There may be cases where a particular code implementation works particularly bad on a particular processor model. You may ignore the problem and assume that the next processor model will work better. If the problem is too important to ignore, then the solution is to make a negative list of processor models on which this code version performs poorly. It is not a good idea to make a positive list of processor models on which a code version performs well. The reason is that a positive list needs to be updated every time a new and better processor appears on the market. Such a list is almost certain to become obsolete within the lifetime of your software. A negative list, on the other hand, does not need updating in the likely case that the next generation of processors is better. Whenever a processor has a particular weakness or bottleneck, it is likely that the producer will try to fix the problem and make the next model work better.

Remember again, that most software runs most of the time on processors that were unknown at the time the software was coded.
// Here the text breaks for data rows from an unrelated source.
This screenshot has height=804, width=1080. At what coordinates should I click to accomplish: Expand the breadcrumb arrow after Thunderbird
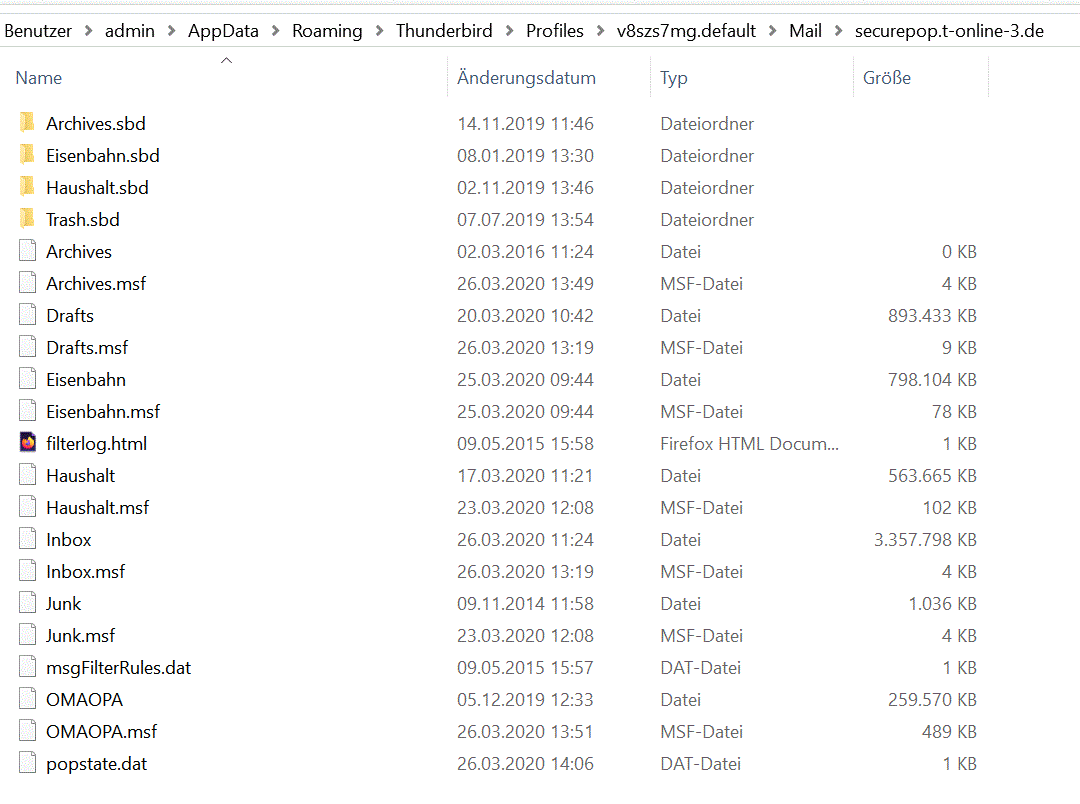point(510,31)
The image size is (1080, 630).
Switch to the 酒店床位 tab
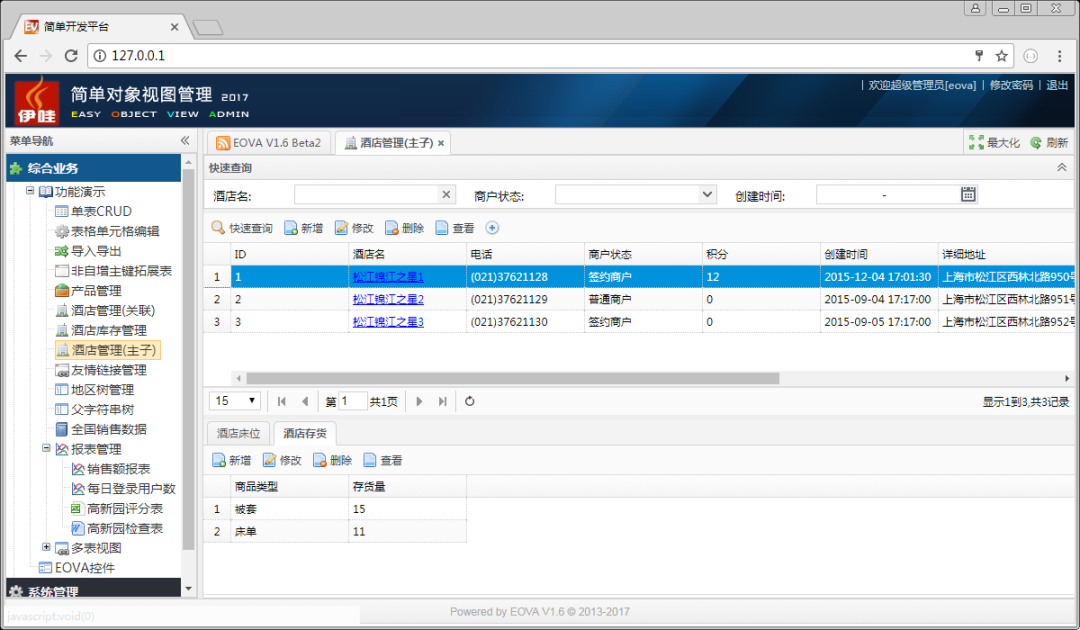pyautogui.click(x=239, y=433)
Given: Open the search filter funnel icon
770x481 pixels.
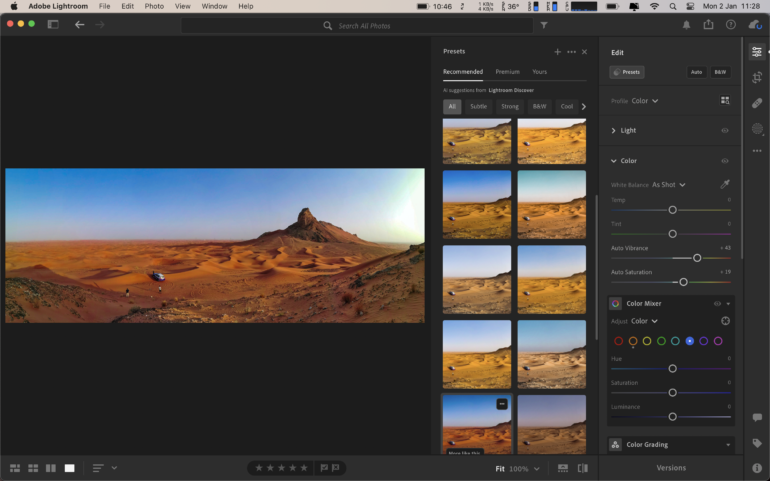Looking at the screenshot, I should [x=544, y=25].
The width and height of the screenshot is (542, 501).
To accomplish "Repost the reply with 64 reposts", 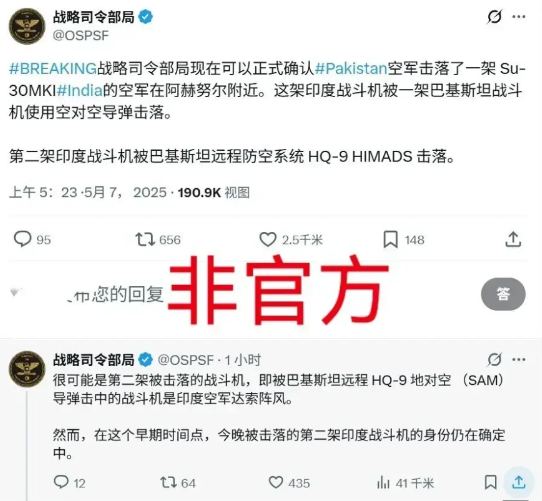I will [169, 482].
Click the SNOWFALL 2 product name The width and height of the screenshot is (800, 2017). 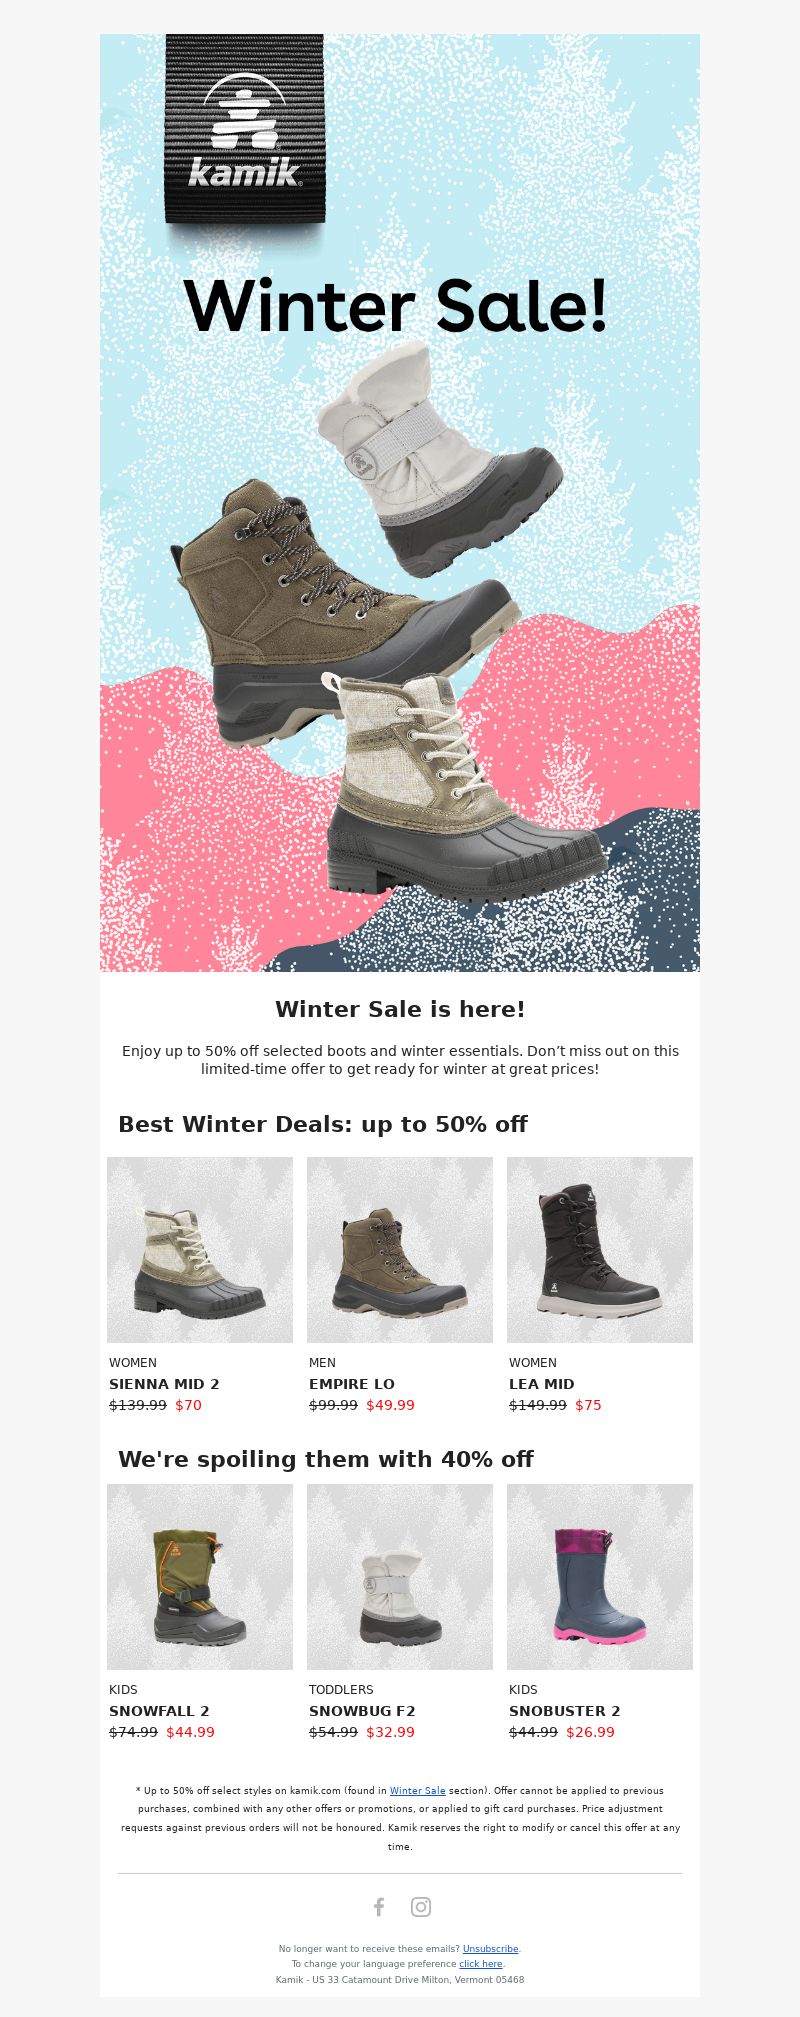click(x=159, y=1711)
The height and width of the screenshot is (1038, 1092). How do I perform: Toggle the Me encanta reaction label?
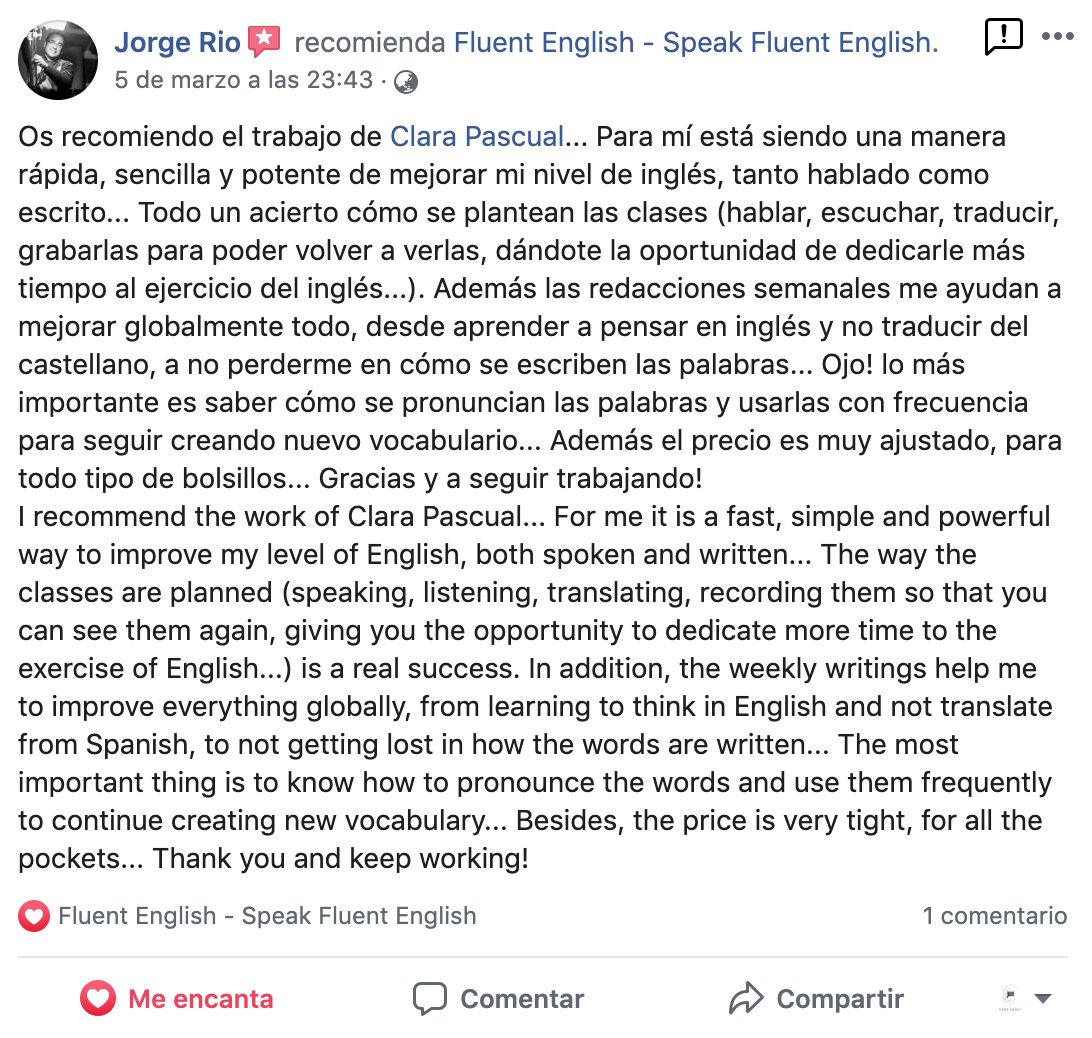pos(201,999)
If the software contains a positive list of which processor models to run the most advanced code version on, then it will run an inferior version on the processors that were unknown at the time it was programmed. But if the software contains a negative list of which processor models to avoid running the advanced version on, then it will run the advanced version on all newer models that were unknown at the time of programming.

13.3 Difficult cases

In most cases, the optimal branch can be chosen based on the CPUID information about supported instruction sets, cache size, etc. There are a few cases, however, where there are different ways of doing the same thing and the CPUID instruction doesn't give the necessary information about which implementation is best. These cases are sometimes dealt with in assembly language. Here are some examples:

• strlen function. The string length function scans a string of bytes to find the first byte of zero. A good implementation uses XMM registers to test 16 bytes at a time and afterwards a BSF (bit scan forward) instruction to localize the first byte of zero within a block of 16 bytes. Some CPUs have particularly slow implementations of this bit scan instruction. Programmers that have tested the strlen function in isolation have been unsatisfied with the performance of this function on CPUs with a slow bit scan instruction and have implemented a separate version for specific CPU models. However, we must consider that the bit scan instruction is executed only once for each function call so that you have to call the function billions of times before the performance even matters, which few programs do. Hence, it is hardly worth the effort to make special versions of the strlen function for CPUs with slow bit scan instructions. My recommendation is to use the bit scan instruction and expect this to be the fastest solution on future CPUs.
• Half size execution units. The size of vector registers has been increased from 64-bit MMX to 128-bit XMM and 256-bit YMM registers. The first processors that supported 128-bit vector registers had in fact only 64-bit execution units. Each 128-bit operation was split into two 64-bit operations so that there was hardly any speed advantage in using the larger vector size. Later models had the full 128-bit execution units and hence higher speed. In the same way, the first processors that supported 256-bit instructions were splitting 256-bit read operations into two 128-bit reads. The same can be expected for the forthcoming 512-bit instruction set and for further expansions of the register size in the future. Typically, the full advantage of a new register size comes only in the second generation of processors that support it. There are situations where a vector implementation is optimal only on CPUs with full-size execution units. The problem is that it is difficult for the CPU dispatcher to know whether the largest vector register size is handled at half speed or full speed. A simple solution to this problem is to use a new register size only when the next higher instruction set is supported. For example, use AVX only when AVX2 is supported in such applications. Alternatively, use a negative list of processors on which it is not advantageous to use the newest instruction set.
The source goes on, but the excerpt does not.